Winner of the 2011 Silver Medal Book of the Year Award in Political Science, ForeWord Reviews
One of Choice's Outstanding Academic Titles for 2011: Top 25 Books
"While Professor Shapiro will not quell every critic of democracy in this volume, his observations go a long way to pressing the argument not only that democracy's foundations are legitimate, but also that it is still urgently needed to combat forms of domination throughout the world."-- Harvard Law Review
"This book collects several essays Shapiro has written (or co-written) over the past decade, and an excellent introduction locates them in his account of democracy and justice. Unlike many collections, this work is remarkably unified in its voice and line of argument."-- Choice
"By bringing together normative ideals and empirical causes, Shapiro places the health of the political order back at the center of political science."-- Russell Muirhead, Review of Politics
"Students of politics and diplomats will find this well-written book invaluable."-- Sylvester Odion Akhaine, Political Studies Review
In this book Ian Shapiro develops and extends arguments that have established him as one of today's leading democratic theorists. Shapiro is hardheaded about the realities of politics and power, and the difficulties of fighting injustice and oppression.

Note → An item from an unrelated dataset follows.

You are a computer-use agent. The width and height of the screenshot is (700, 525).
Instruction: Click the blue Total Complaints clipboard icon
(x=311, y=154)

Yet he makes a compelling case that democracy's legitimacy depends on pressing it into the service of resisting domination, and that democratic theorists must rise to the occasion of fashioning the necessary tools. That vital agenda motivates the arguments of this book.
Tracing modern democracy's roots to John Locke and the American founders, Shapiro shows that they saw more deeply into the dynamics of democratic politics than have many of their successors. Drawing on Lockean and Madisonian insights, Shapiro evaluates democracy's changing global fortunes over the past two decades. He also shows how elusive democracy can be by exploring the contrast between its successful establishment in South Africa and its failures elsewhere--particularly the Middle East. Shapiro spells out the implications of his account for long-standing debates about public opinion, judicial review, abortion, and inherited wealth--as well as more recent preoccupations with globalization, national security, and international terrorism.
Scholars, students, and democratic activists will all learn from Shapiro's trenchant account of democracy's foundations, its history, and its contemporary challenges. They will also find his distinctive democratic vision both illuminating and appealing.